Notable exits include the IPO of Latin American online travel booking service Despegar, as well as Airbnb's acquisition of villa rental startup Luxury Retreats.
VC-backed travel tech exits have been on the rise, with over 70 IPOs and M&A transactions over the past 5 years. As of Q3’17, this year has already surpassed the previous 4 years’ annual exit totals, with 19 M&A deals and one IPO.
The top exit in 2017 YTD was Expedia-backed Despegar‘s IPO in Q3’17, which valued the company at $1.8B.
Only two other VC-backed travel tech companies have achieved $1B+ valuations at exit over the past 5 years: Travelport (IPO in Q3’14, $1.9B) and Skyscanner (acquired by Ctrip in Q4’16 for over $1.7B). The majority of other exits fall in the <$100M range.
The most active acquirers over the period include travel tech unicorn Airbnb (3 acquisitions) and online travel giants TripAdvisor (5 acquisitions) and The Priceline Group (3 acquisitions).
In addition, travel tech startups themselves have made a significant number of acquisitions, with a startup featuring as an acquirer in nearly half of the M&A deals over the past year.
Using the CB Insights database, we analyzed exit activity in the travel tech sector since 2013 and mapped out a timeline of notable M&A deals over the past year.
ANNUAL EXIT TRENDS
With 20 exits during the first 9 months of 2017 (up from 19 during full-year 2016), this year is on track to set an all-time record for travel tech exits, mainly driven by significant M&A activity. M&A transactions represent the vast majority of exits 2013 – 2017 YTD.
Notable deals over the time period include the acquisitions of Viator (acquired by TripAdvisor for $200M), Luxury Retreats (acquired by Airbnb for $200M), and Onefinestay (acquired by AccorHotels for $168M).
There were only a handful of IPOs over the same period, including one in 2017 YTD: Latin American startup Despegar went public in September, at a $1.8B valuation.

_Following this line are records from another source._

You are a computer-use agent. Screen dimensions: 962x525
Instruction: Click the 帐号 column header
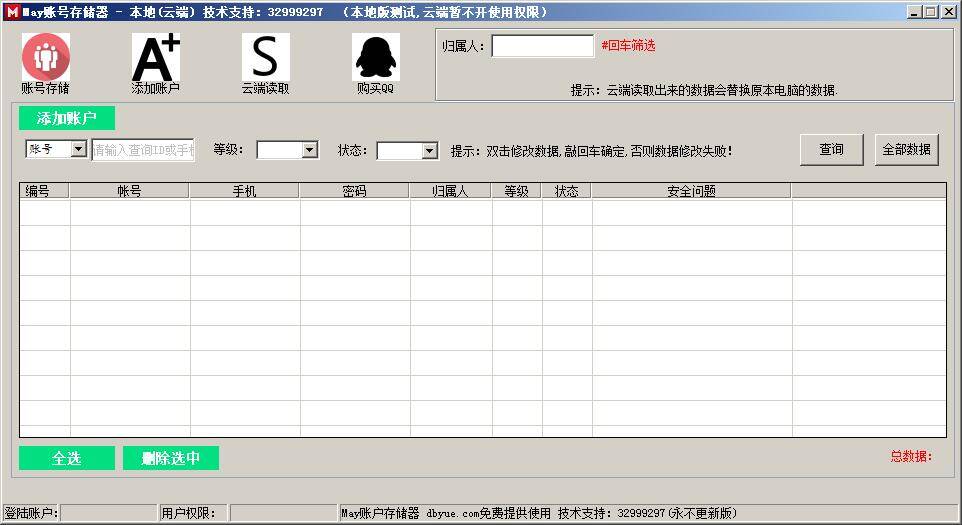129,191
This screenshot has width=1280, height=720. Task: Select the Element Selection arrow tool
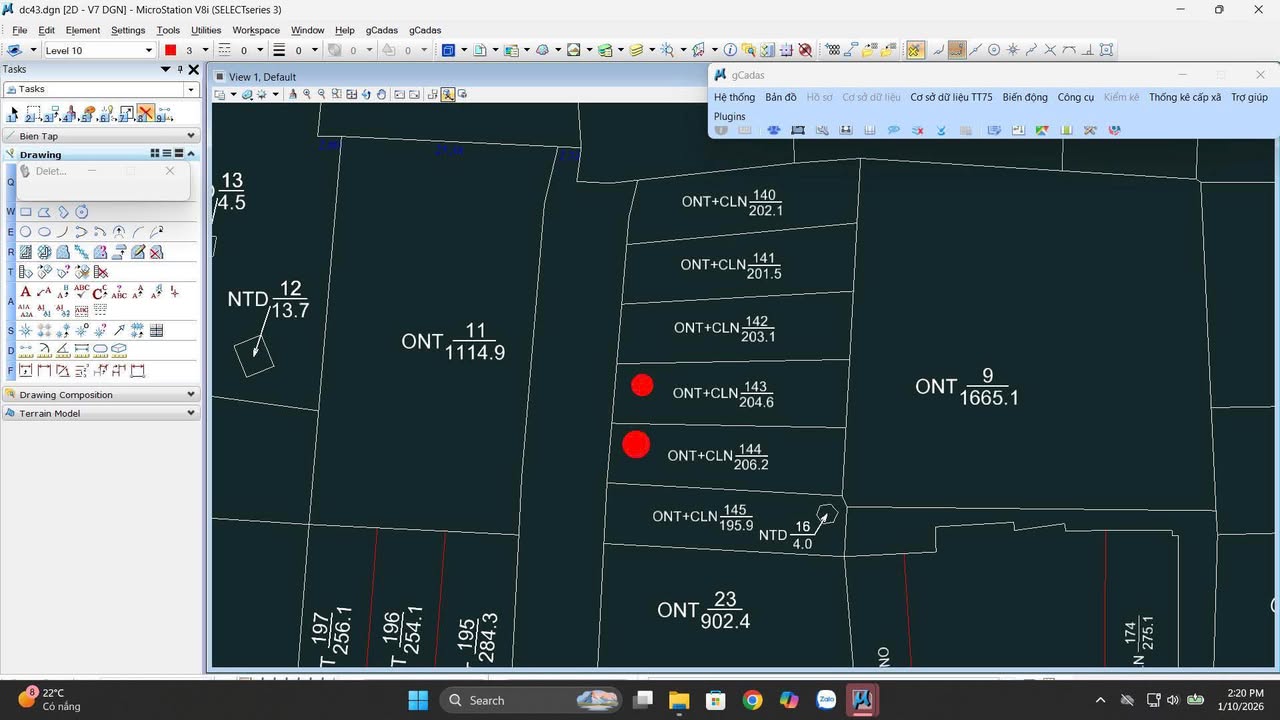13,113
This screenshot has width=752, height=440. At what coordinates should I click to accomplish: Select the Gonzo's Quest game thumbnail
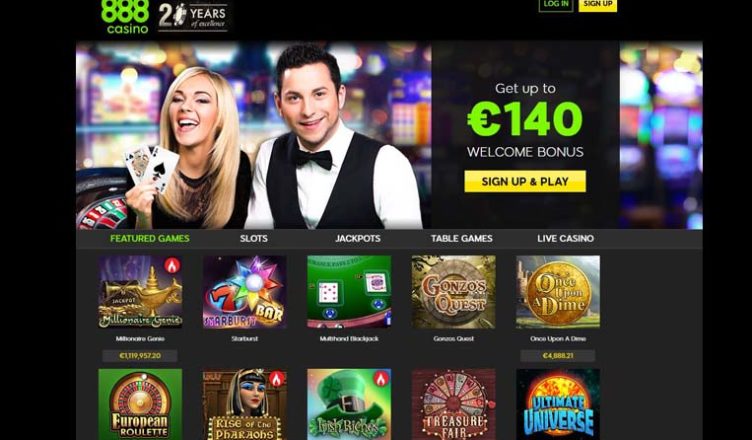click(x=454, y=292)
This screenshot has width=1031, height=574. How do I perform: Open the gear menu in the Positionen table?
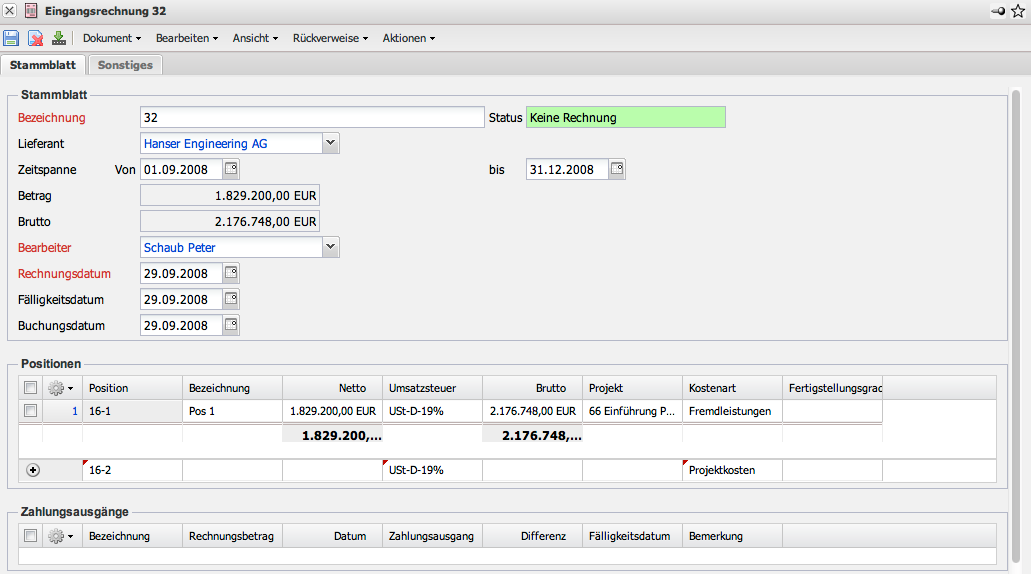[x=60, y=388]
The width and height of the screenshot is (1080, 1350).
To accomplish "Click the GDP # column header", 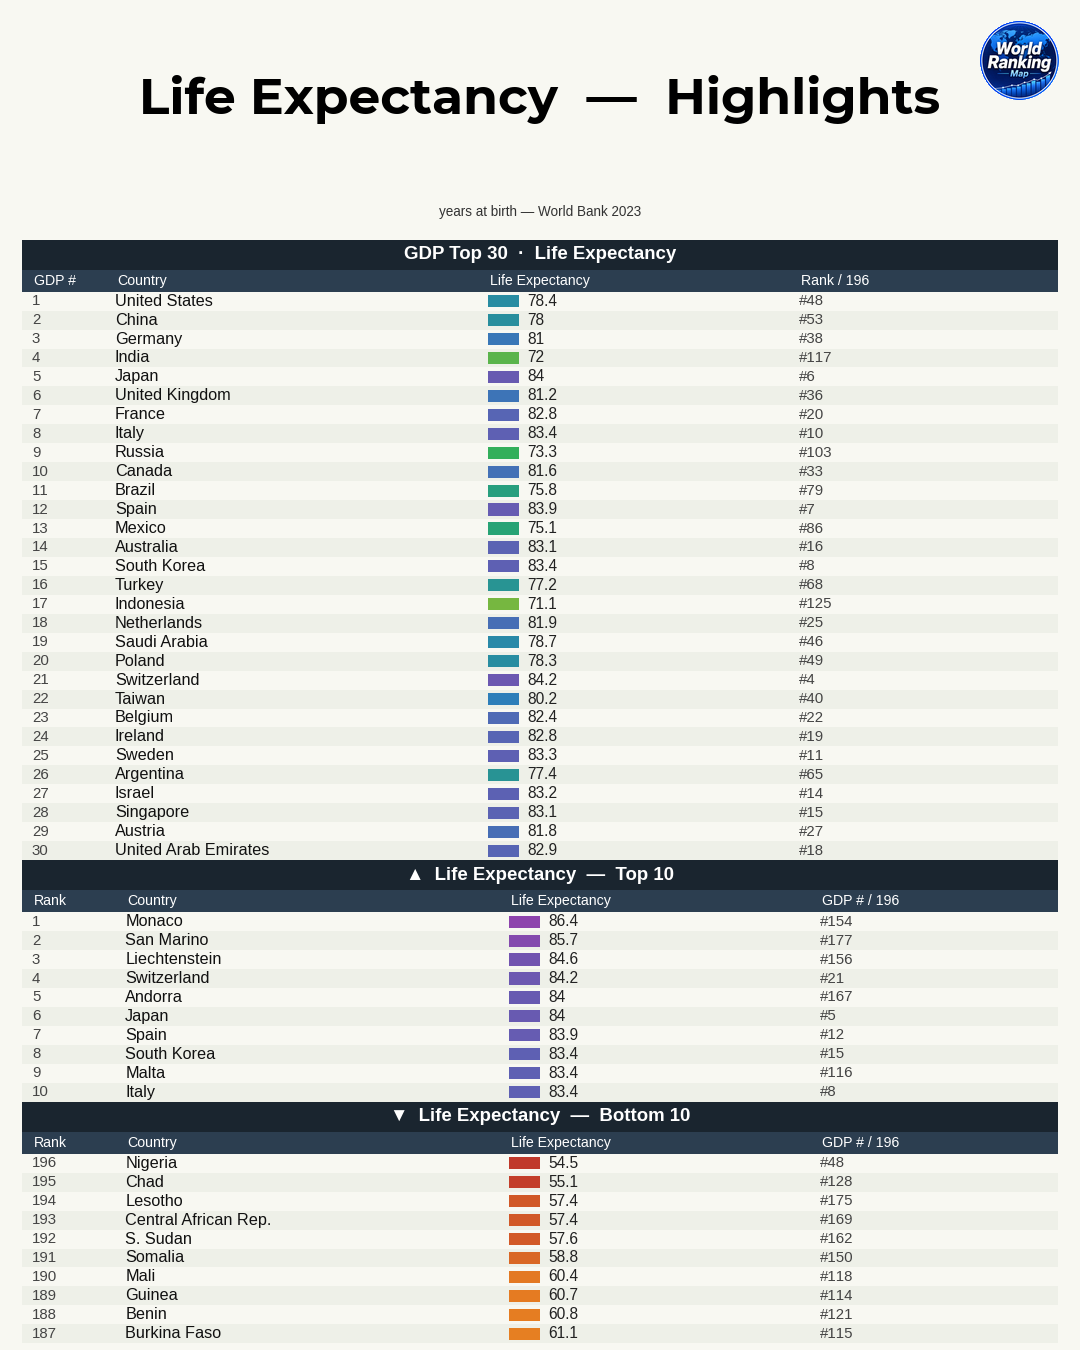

Despegar is an online booking platform based in Argentina and backed by Tiger Global Management, Expedia, and smart money VC Sequoia Capital, among others.
The uptick in exit activity over the last 5 years tracks with the overall increase in deals and funding in the travel tech sector since 2013.
Over the past 12 months, 3 VC-backed travel tech startups have been acquired for over $100M.
The largest such deal was Ctrip’s $1.7B acquisition of Skyscanner, which dwarfs the second largest deal, Airbnb’s $200M acquisition of Canadian villa rental company Luxury Retreats. Although relatively small, this transaction is an important move for the home-sharing unicorn as it looks to amplify its presence in the luxury space.
This year has also proven busy for Expedia, which acquired a majority stake in SilverRail for $148M in Q2’17, bought crowd-sourced travel recommendations startup Tripl through its majority-owned subsidiary Trivago in Q4’17, placed bets on a number of travel tech startups, including a $350M investment in Indonesian unicorn Traveloka, and remains a key shareholder in the recently listed Despegar.
Other deals initiated by big corporates include the $53M sale of the London-based house-swapping platform Love Home Swap to hospitality company Wyndham Worldwide in Q3’17.
Interestingly, travel tech startups such as vacation rental booking company RedAwning and activity-listing platform Peek Travel have also been active acquirers themselves, making up almost half of the acquisitions that have taken place in the last year.
Some of these acquiring startups were looking to buy a competitor, such as France-based hosting platform NightSwapping, which acquired MyTwinPlace in Q3’17, and campsite and outdoor booking platform Campsy, which acquired Camping and Co. in Q2’17.